3168 – INVESTIGATING THE ROLE OF THE KDM4A LYSINE DEMETHYLASE IN PEDIATRIC ACUTE MYELOID LEUKEMIA

Abstract

In Canada, almost one third of childhood cancers are leukemias. Encouragingly, many of these pediatric leukemias are now treatable with a variety of anti-cancer drugs. Nonetheless, leukemia still accounts for an alarming ∼25% of cancer-related deaths in children. The goal of therapy against leukemia is to kill malignant cells while sparing normal hematopoietic stem and progenitor cells (HSPC). Recent research has revealed multiple events occurring at the genome level that promote transformation of HSPC. These events include genetic alterations (DNA mutations, chromosomal translocations), as well as epigenetic modifications, leading to alteration of the gene expression pattern of HSPC. Interestingly, genes coding for epigenetic regulators are frequently mutated, deleted or amplified in leukemia.

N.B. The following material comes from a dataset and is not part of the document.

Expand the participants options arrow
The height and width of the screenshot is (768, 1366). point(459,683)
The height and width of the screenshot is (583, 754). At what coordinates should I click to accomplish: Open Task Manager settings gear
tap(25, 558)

We have identified that a specific chromatin modifier, the lysine demethylase KDM4A, is overexpressed in pediatric MLL-AF9 acute myeloid leukemia, and plays essential roles for the proliferation and survival of leukemic cells, but dispensable for normal HSPC. The main objective of the proposed research project is to decipher the precise molecular mechanisms by which this epigenetic regulator promotes progression of pediatric AML using innovative cellular, molecular, genetic, and pharmacological approaches. The proposed studies have great potential to not only allow a better understanding of molecular events underlying pediatric AML, but also identify effective drugs for combatting childhood blood cancer that is still plagued with dismal survival rates.